Dana Goldstein remarks after watching the Republicans debate that they “are terrified of the words ‘George W. Bush.’ A smart Democrat would force her or his Republican opponent to face up, as often as possible, to the legacy of his party’s leader.” . . .  I think Democrats need to worry about a possible Republican blurring strategy on Iraq especially if the Democratic nominee voted for the war. . .

Just so. What always is missing from Yglesias’ analysis on this is what the current Congress can do – stand up to Bush on funding the Iraq Debacle:

President Bush sternly pressed Democrats to approve money to fund the Iraq war “without strings and without delay” before leaving town for the Christmas holidays, something congressional leaders have already indicated they will not do.

I liked Harry Reid’s response:

Senate Majority Leader Harry Reid, D-Nev., responded that Democrats will get troops the money they need as part of a “war strategy worthy of their sacrifices.” “Bush Republicans have indefinitely committed our military to a civil war that has taken a tremendous toll on our troops and our ability to respond to other very real threats around the world,” Reid said.

Now the hard part, just saying no. That is what Democrats need to do. It is good policy. It is good politics.

The Missed Opportunity

Some may not believe this, but I have been bending over backwards trying to become a solid supporter of Barack Obama. I really do believe he has a bundle of political talent and generally holds sound views on most issues. But as I have written since 2006, he has simply failed to be the type of Democratic politician we need in this political climate (See my many posts on Obama for more detail.)

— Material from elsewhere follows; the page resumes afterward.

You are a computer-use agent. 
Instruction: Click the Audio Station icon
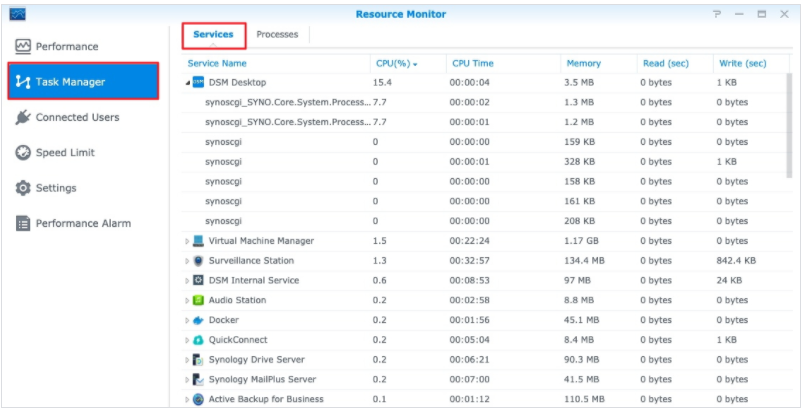[198, 300]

Recognizing this problem, Matt Yglesias defends Obama:

I also think I should take my hat off to Hillary Clinton’s campaign — I think this has been less a failure on Obama’s part, then cleverness on Clinton’s. She’s managed to position herself on foreign policy issues in a way that signals her differences with Obama very clearly to the tiny community of specialists while completely blurring them to the broader audience of voters. I’m not sure how this can be overcome . .

I am sure how it can be done and should have been done for the past year at least – by leading on the issues NOW. As Markos writes:

I don’t know how many times I’ve written this, and maybe I’m just wasting my time, but rather than talk about leadership, Obama and Clinton could actually shows us what that leadership looks like by fighting to prevent the Senate from capitulating on Iraq.

Honestly, Yglesias, like too many Left wonks, has been oblivious to what Congress can do on Iraq. It is a terrible blind spot. For them, if it is not in a position paper, Foreign Affairs article or “big speech,” it as if it does not exist. Look at his lament:

I’m not sure how this can be overcome, but I’m sure it can’t be overcome by having writers further obscure the differences by focusing primarily on what a good job Clinton’s done of obscuring them.

The basic reality is that each and every time the candidates stake out a position on something, Clinton takes a less-liberal line. Then each and every time Obama starts getting traction with the argument that Clinton is too hawkish, she backtracks and makes the argument that there’s no real difference here. And it’s true that if you look at any one thing with a microscope, the “no difference” argument can be made to stick. But it’s the pattern that matters . . .

This is, in a word, absurd. There are no substantive differences on what to do NOW, despite attempts by Yglesias and others to pretend there are, among the Big 3. The only candidate who has made real differences on these big issues has been Chris Dodd – by leading NOW.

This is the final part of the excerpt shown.